Swearington started out making wall pieces that resemble quilts but involve painting and other processes that she works on in secret. It was that work that earned Swearington membership in the Southern Highland Craft Guild in 2003, but as her first Craft Fair of the Southern Highlands approached, she realized that she needed wearable items for purchase at her booth. "In graduate school I'd studied fibers and did some scarves," she says. "But I couldn't do a whole booth of scarves. So I thought, 'Why don't I try to make a skirt and a top?'" And that was the beginning of her apparel line.

She began working with silk, and now uses silk with Lycra, "which hangs beautifully," and which she dyes herself. She taught herself to design by tracing her own clothes and looking at commercial patterns for sizing. "For the first three years, people were like, 'Jen when are you going to put sleeves on something?,'" she says. "Sleeves are hard!"

These days Swearington does sleeves, as well as graceful halter dresses and T-shirts printed with the same sketches that she applied to her wall pieces in the past.

Stuecker is also largely self-taught (though these days many of the Guild members who show at the biannual craft fair wear her colorful, whimsical dresses, tops and skirts). It wasn't until college that she started seeking instruction. "Every time I would meet someone who did that professionally, or I would look at a book, I would learn something new," she says. "It made me realize how much I was missing out by just trying to figure stuff out on my own."

Stuecker got her start making large-scale quilts — though not in historic Appalachian patterns, nor at the knee of her grandmother. "I never made traditional quilts," she says. "But as I became a more professional artist, I learned a lot from traditional quilters about certain techniques. I learned that it's really important to make something well."

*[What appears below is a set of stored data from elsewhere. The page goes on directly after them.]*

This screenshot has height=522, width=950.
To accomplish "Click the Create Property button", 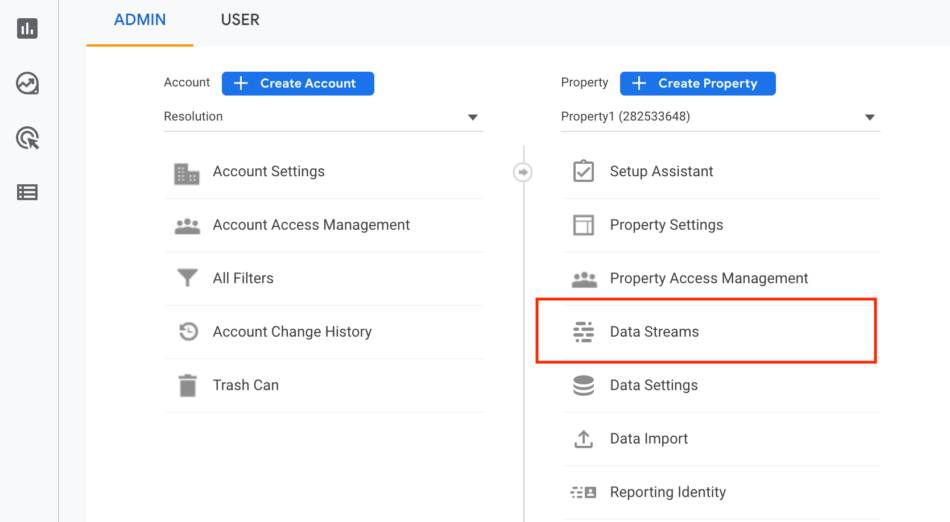I will 697,84.
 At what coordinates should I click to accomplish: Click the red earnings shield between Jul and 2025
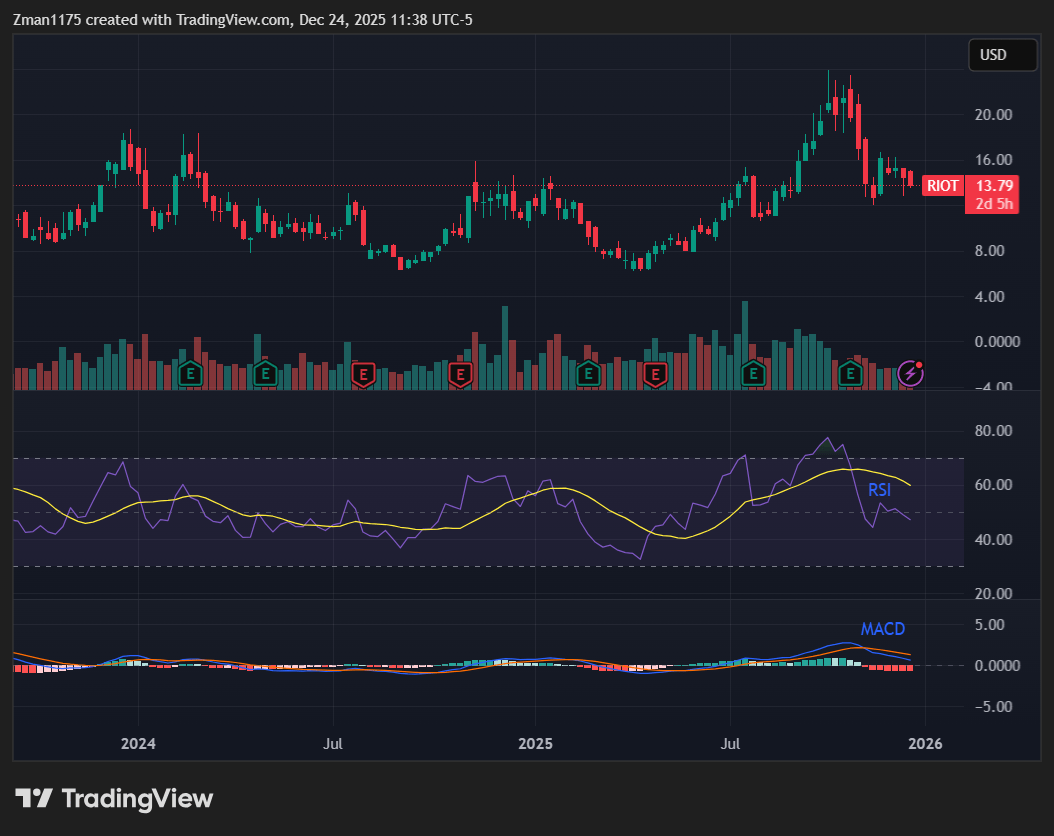point(460,376)
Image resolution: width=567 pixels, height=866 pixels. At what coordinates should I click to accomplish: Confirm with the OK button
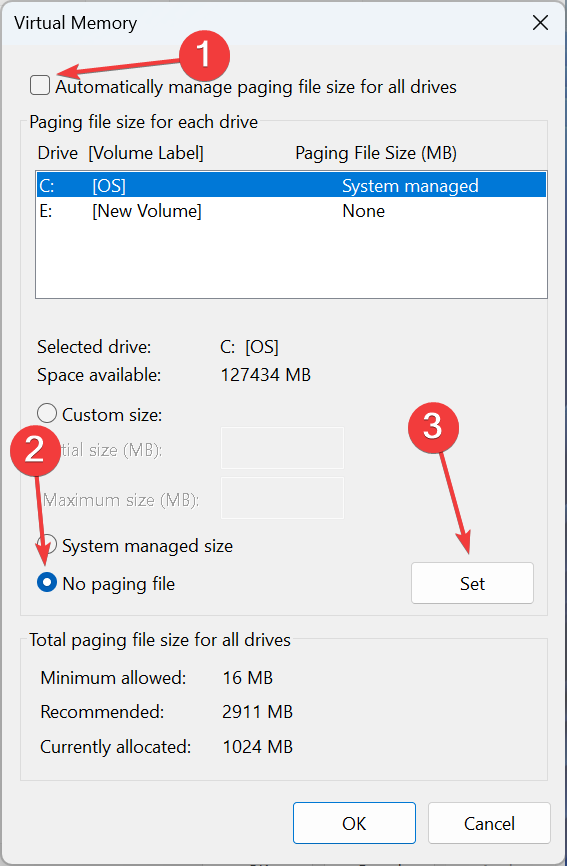(x=354, y=823)
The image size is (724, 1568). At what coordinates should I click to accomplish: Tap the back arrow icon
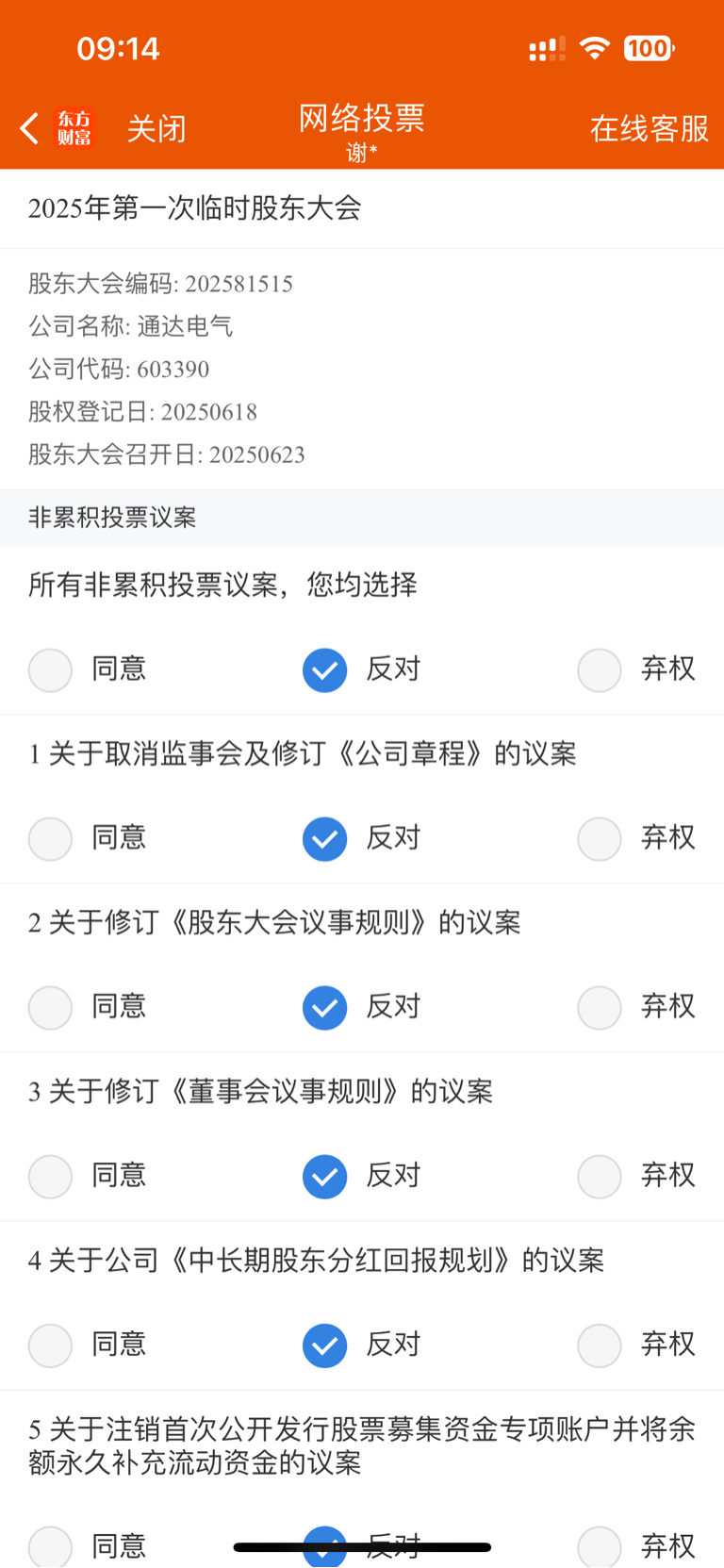coord(29,128)
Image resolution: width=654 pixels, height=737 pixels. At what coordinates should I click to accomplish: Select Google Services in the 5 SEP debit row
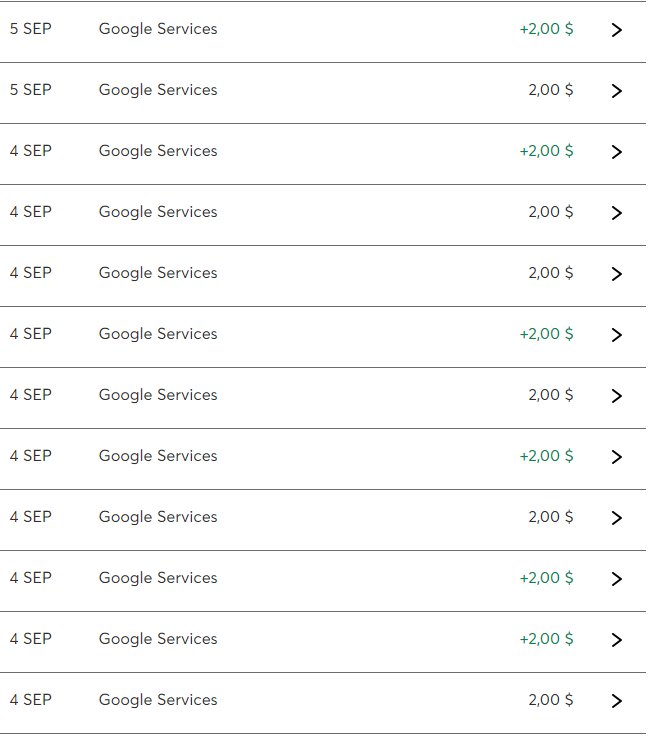tap(158, 90)
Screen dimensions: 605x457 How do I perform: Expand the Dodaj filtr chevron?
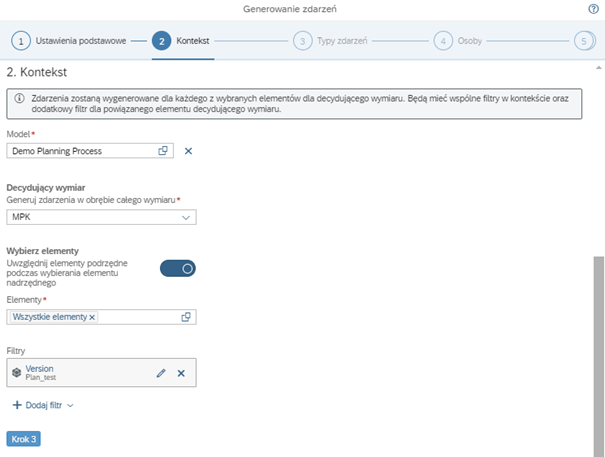[x=70, y=405]
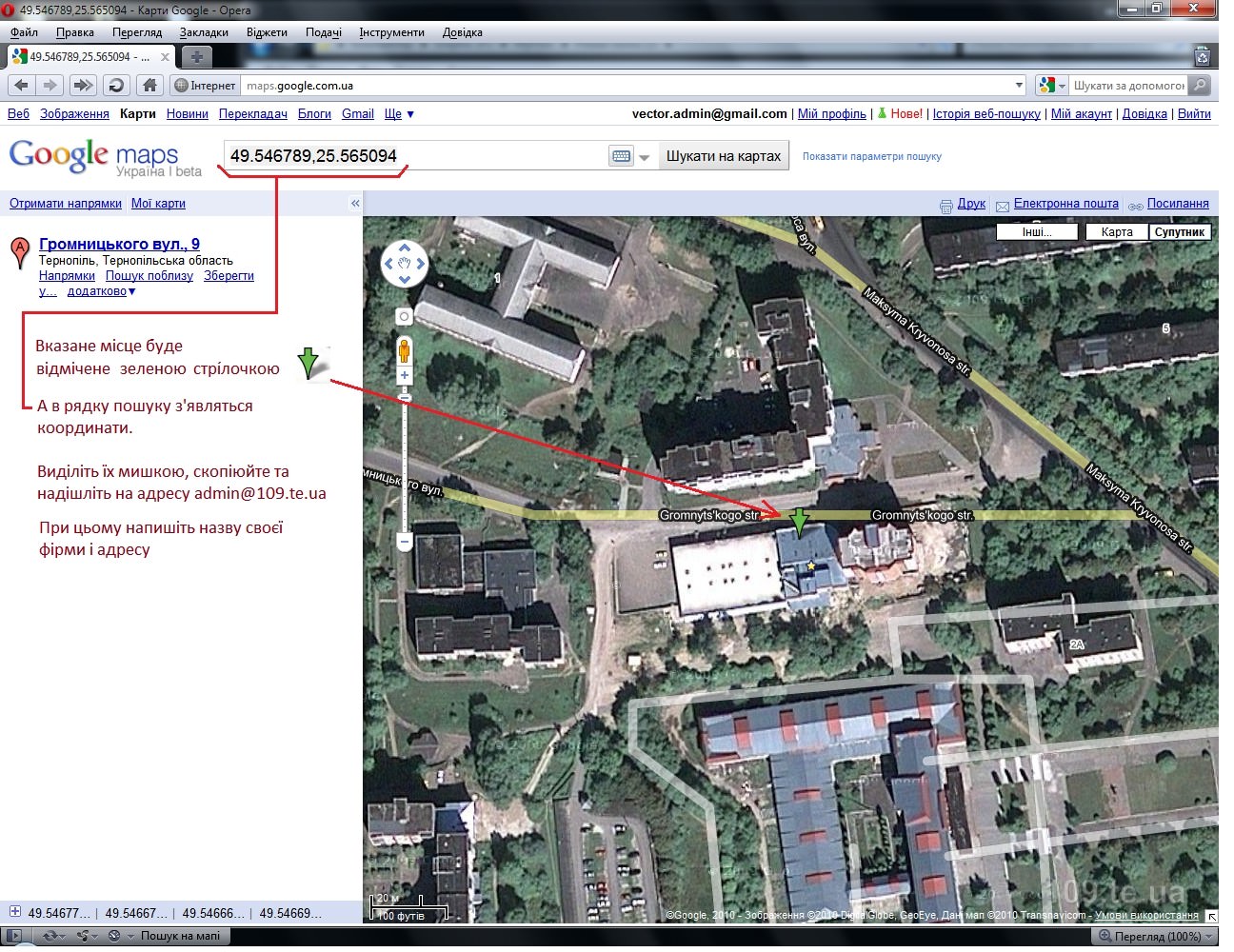
Task: Expand the Ще more services dropdown
Action: click(399, 113)
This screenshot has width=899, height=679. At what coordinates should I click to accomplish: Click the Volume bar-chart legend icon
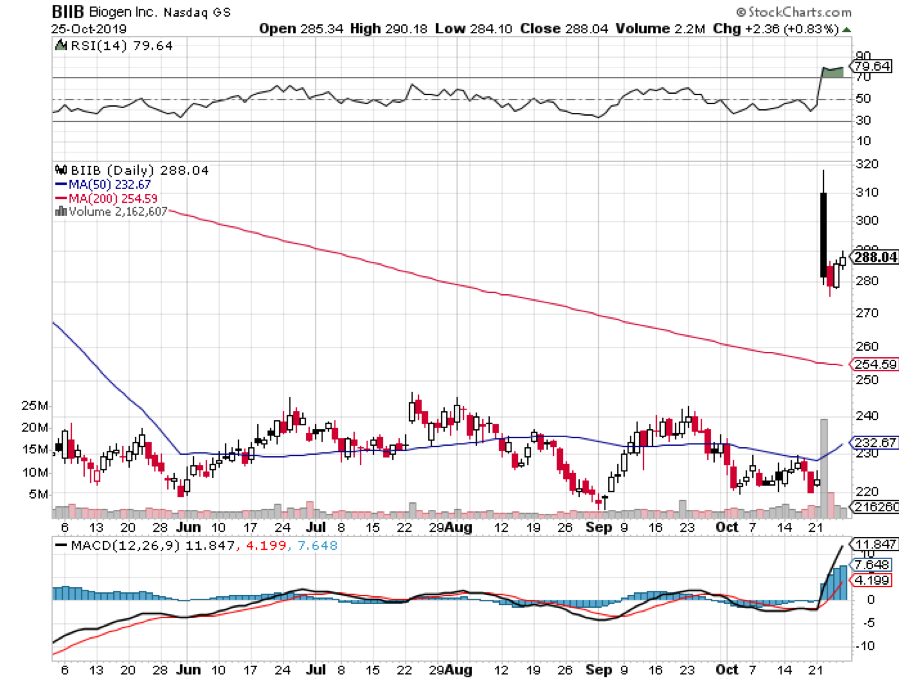[x=60, y=211]
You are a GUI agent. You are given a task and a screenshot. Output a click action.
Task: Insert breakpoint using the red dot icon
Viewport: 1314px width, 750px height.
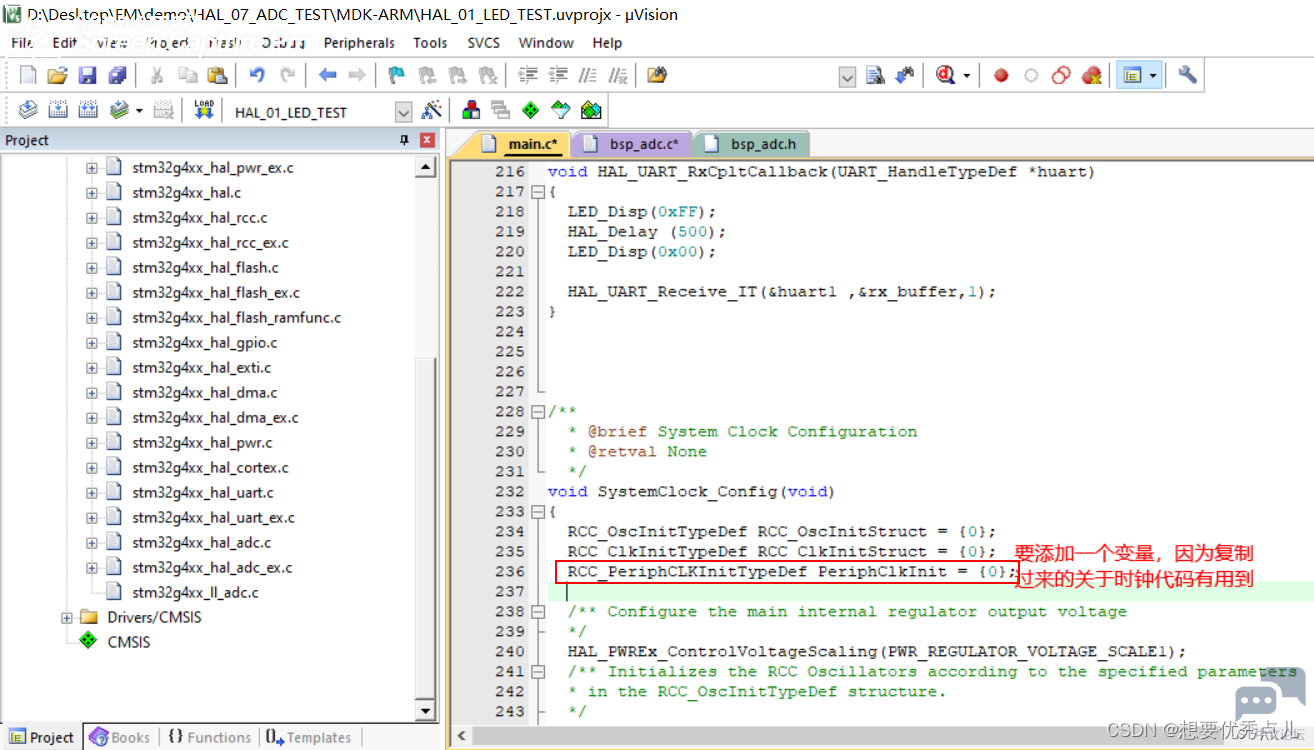point(1001,75)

Stuecker says that, in the beginning, she was being creative, but the time came when it was important that what she made didn't fall apart. One quilter told her about interfacing (used to bind and reinforce fabric) which Stuecker says "changed everything. Once I got some skills, I felt like I could express myself more effectively."

Stuecker met Swearington during a session at Penland, and it was Swearington who encouraged her to make clothing "because women always buy clothes, no matter how many they have. It's hard to resist."

”Nobody's doing Liberty blouses”

Swearington and Stuecker are two local artists and Guild members whose work will be represented at Fiber Weekend at the Folk Art Center. The annual celebration of fiber arts offers the perfect opportunity to watch crafters at work.

Demonstrations include quilting, doll making, weaving, mixed-media fiber arts, clothing design, printing and surface design, and natural dyeing. If most of that sounds fairly traditional, the Sunday afternoon Fashion Show of Wearable Art features many contemporary themes — recycling and repurposing among them. "Styles showcased will range from contemporary to traditional, from funky to classic," says the Folk Art Center webpage.

So yes, there will be funky. And that offbeat modern spin will be done with a nod to traditional crafting — at least with respect to workmanship. Which is not to say the same isn't true for beloved indie craft fairs and Etsy sellers, but membership to the Craft Guild is determined by a jury, and expectations are high. (That's also one reason Stuecker suspects more local artists don't apply — it's an intimidating process. But, "I'm always surprised when people are not in the Guild," she says. "It's such a great resource for artists.")

"The fiber art I see at Guild shows and galleries appeals to a wide range of people, from more fashion-conservative women who appreciate impeccable quality and design to young artists who want clothes that reflect their style and individuality — clothes that are comfortable and artful," says April Nance, Southern Highland Craft Guild public relations manager.

Liz Spear, who emcees the wearable art fashion show, is a long-time guild member. She knows a lot about the marriage of quality, comfort and artistry. She's been a professional weaver since the mid-'90s, and her work includes collared and kimono-style jackets. "What I make is fairly conservative," she says. "Most of my customers are women with office jobs. I make what I like and that happens to be the demographic it fits." But of the seven to nine other fiber artists at each guild fair, Spear says they run the gamut from classic to edgy.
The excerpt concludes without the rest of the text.